Yali Books Is Born

My mom, sister (center) and I on a trip to the Nilgiris in South India

My name is Ambika. I am an accidental illustrator for children’s books and it has been the happiest unplanned journey of my life. I was lucky enough to have worked on four books with reputed  publishing houses in India. I got to read and re-read some superb stories for children and imagine them in art for readers. I woke up one morning with a great joy in my heart and I knew this is what I have always wanted to do. Imagine and draw out funny, fascinating, colorful, beautiful, memorable stories for as long as I live.

For inspiring and encouraging me to do this, I have to thank my amazing mother, Kala Sambasivan. She is a teacher, a storyteller, writer and creative powerhouse all-rolled-in-one. She took my sister and me into the magical world of stories and we never left. She spun tales over dinner, during long family trips, at restaurants and at school. She is our own Shah of Blah. She is still pulling stories out of thin air and for the last five years she has been sharing them with children through India’s national newspapers.

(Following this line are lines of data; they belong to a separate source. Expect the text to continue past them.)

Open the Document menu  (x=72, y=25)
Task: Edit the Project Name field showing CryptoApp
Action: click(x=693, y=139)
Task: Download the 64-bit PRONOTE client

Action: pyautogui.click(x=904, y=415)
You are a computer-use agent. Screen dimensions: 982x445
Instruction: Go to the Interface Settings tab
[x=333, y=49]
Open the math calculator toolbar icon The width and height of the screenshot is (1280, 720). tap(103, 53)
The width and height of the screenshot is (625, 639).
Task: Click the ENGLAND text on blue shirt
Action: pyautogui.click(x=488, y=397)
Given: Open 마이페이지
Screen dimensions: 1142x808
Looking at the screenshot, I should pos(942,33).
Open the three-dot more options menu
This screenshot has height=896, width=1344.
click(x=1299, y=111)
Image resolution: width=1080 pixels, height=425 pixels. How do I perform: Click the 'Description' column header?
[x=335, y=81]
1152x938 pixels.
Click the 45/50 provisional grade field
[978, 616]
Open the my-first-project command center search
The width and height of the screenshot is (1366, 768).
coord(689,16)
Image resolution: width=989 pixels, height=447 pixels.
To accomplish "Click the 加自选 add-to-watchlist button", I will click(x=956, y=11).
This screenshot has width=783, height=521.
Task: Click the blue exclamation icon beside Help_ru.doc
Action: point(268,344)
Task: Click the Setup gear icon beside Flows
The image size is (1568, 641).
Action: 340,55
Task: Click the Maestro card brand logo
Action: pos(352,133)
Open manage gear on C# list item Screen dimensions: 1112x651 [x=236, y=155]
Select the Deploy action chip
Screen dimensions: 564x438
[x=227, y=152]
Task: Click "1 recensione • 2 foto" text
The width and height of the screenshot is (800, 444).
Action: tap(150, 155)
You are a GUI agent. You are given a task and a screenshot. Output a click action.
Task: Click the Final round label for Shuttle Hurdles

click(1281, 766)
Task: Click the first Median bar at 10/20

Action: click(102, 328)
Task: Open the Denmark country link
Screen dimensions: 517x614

My mother is the reason I love books. As a child, I was a bookworm extraordinaire. I grew up, like most kids in India, on a staple diet of stories from the Mahabharata and the Ramayana. We listened to our grandmother’s funny folk stories, promising to eat our food before it got cold. I owned copies of the Jataka Tales and the Panchatantra, although I admit, I don’t remember any of the little moral tales they are filled with. My childhood friends included Swami, Tenali Raman, Birbal and Kaliya. And there was those magical years when my parents subscribed to a children’s magazine called Target. I distinctly remember the sheer joy of discovering a rolled up copy in the postbox and re-reading each issue till the next one arrived. However, wonderful as these stories were, they formed a very tiny part of my reading experience. The miniature library near home that I frequented was stocked with Nancy Drews, Hardy Boys, Agatha Christies and Alister Macleans. In the recent years, while the Enid Blytons have been replaced by Judy Blume and the ubiquitous Potter, the universe of books continues to be dominated by a single cultural narrative. This “white-washing” of stories is only exacerbated when families of South Asian origin raise their children abroad. In the States, for example,you would be hard-pressed to find protagonists of color in mainstream bookstores. While there are fantastic efforts by smaller presses to bring cultural diversity to storytelling, the book market has become alarmingly commercial. The market has been neatly boxed into different categories; infant books that show good, happy babies doing what their mamas tell them, princess books in pink for sweet little girls, trucks /robots/ dinosaurs for tough little boys, magic and wizardry for pre-teens, topped off by vampires and steam-punk for teens. Books are called “products” nowadays and products sell best when they are standardized.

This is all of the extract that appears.